Can you rewrite all the records below with "Identify the location of" replaced by "Locate", keeping everything else the same and leaving out the pictures?

• [PROVIDED MATERIAL]
========================================

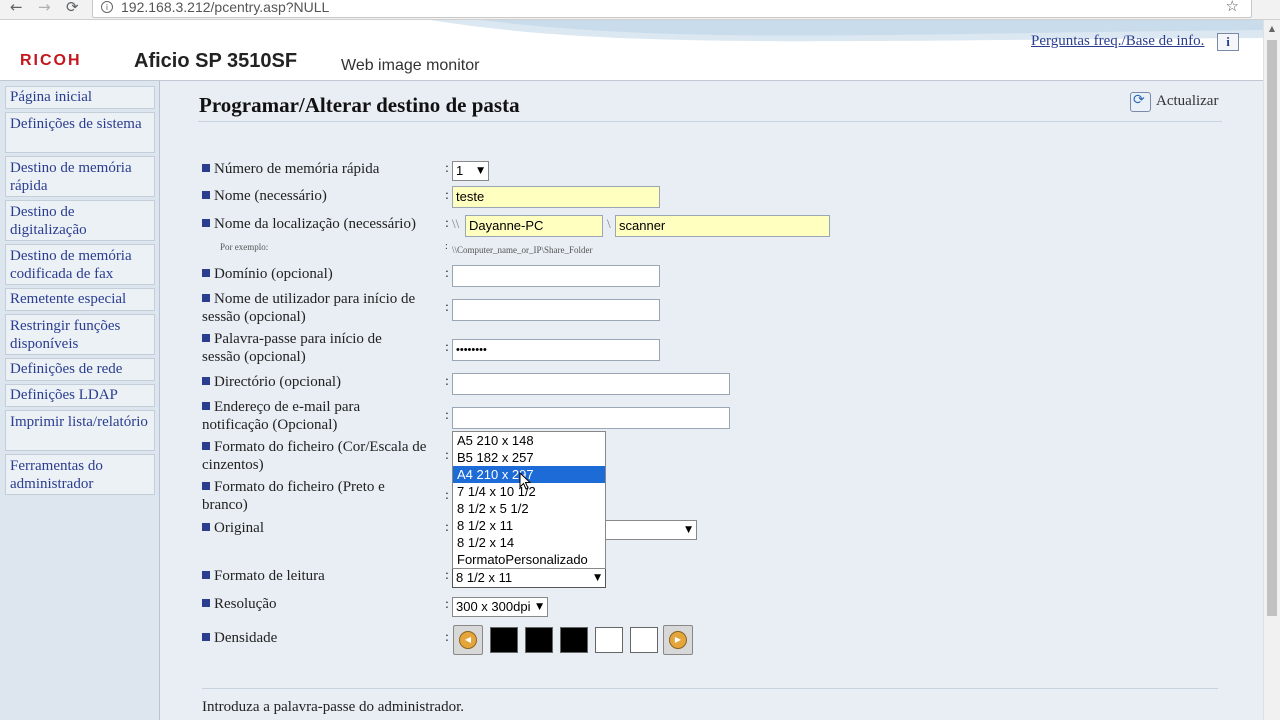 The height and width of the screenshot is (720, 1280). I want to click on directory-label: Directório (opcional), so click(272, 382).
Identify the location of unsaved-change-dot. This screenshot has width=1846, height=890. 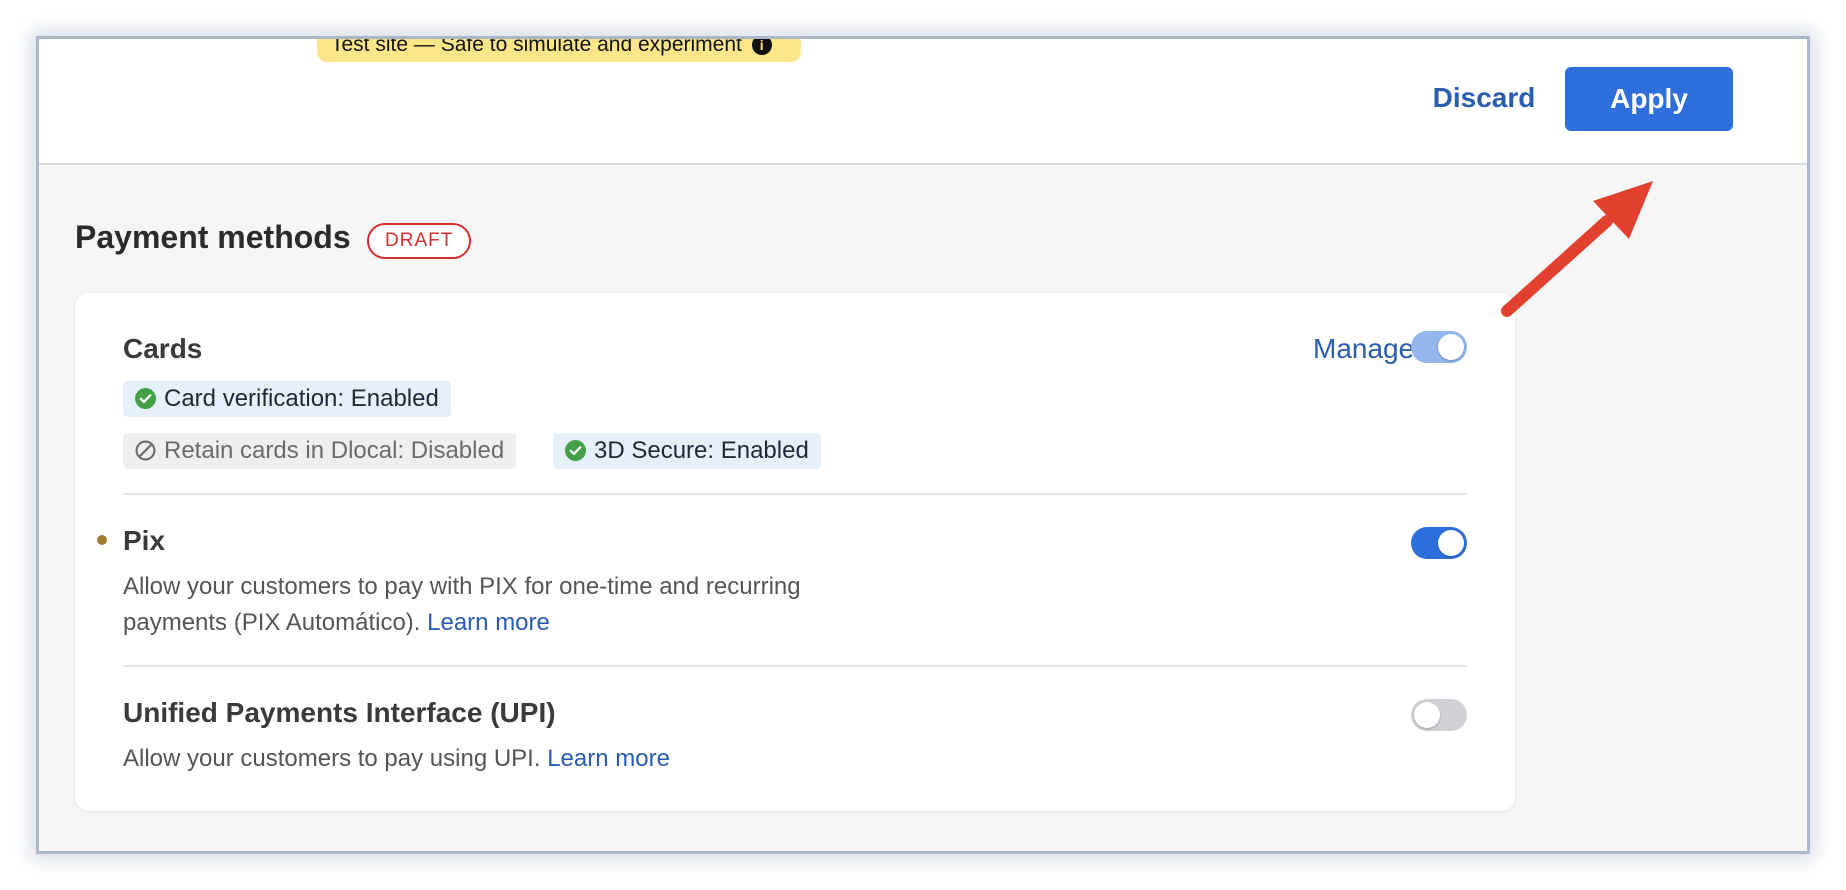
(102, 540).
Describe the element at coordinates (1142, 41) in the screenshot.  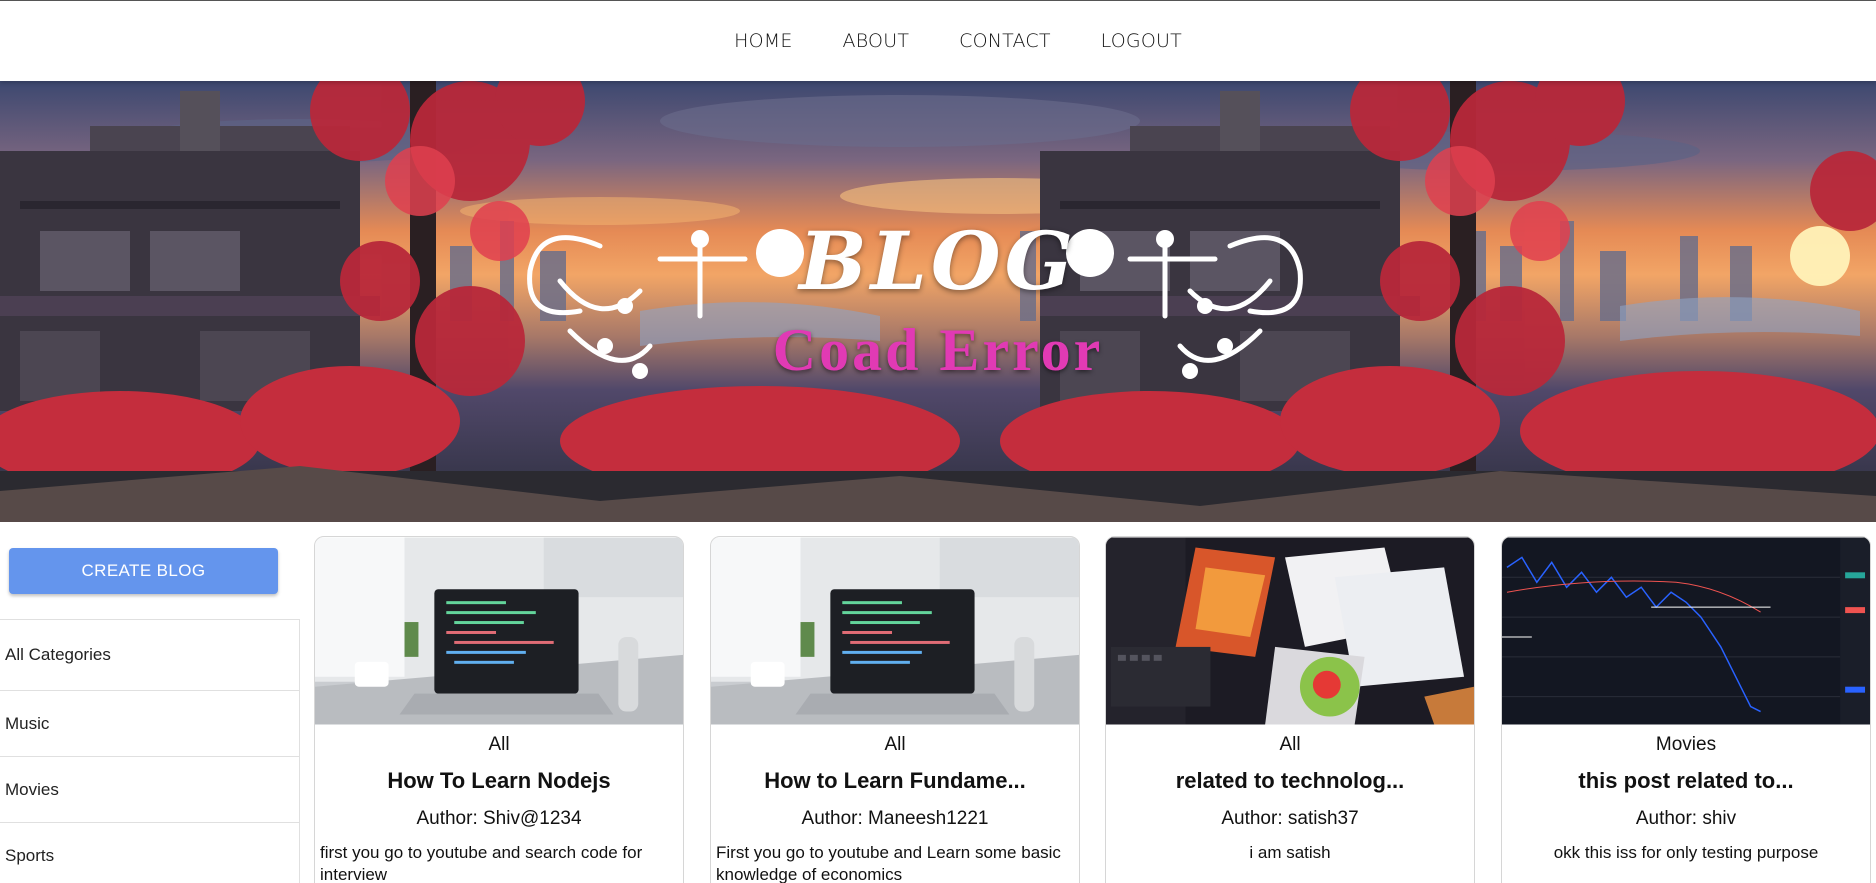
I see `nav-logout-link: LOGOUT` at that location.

========================================

• [RESPONSE AREA]
 The height and width of the screenshot is (720, 1280). I want to click on directory-label: Directório (opcional), so click(272, 382).
Locate unsaved-change-dot. This screenshot has width=1846, height=890. 
(102, 540).
Describe the element at coordinates (1142, 41) in the screenshot.  
I see `nav-logout-link: LOGOUT` at that location.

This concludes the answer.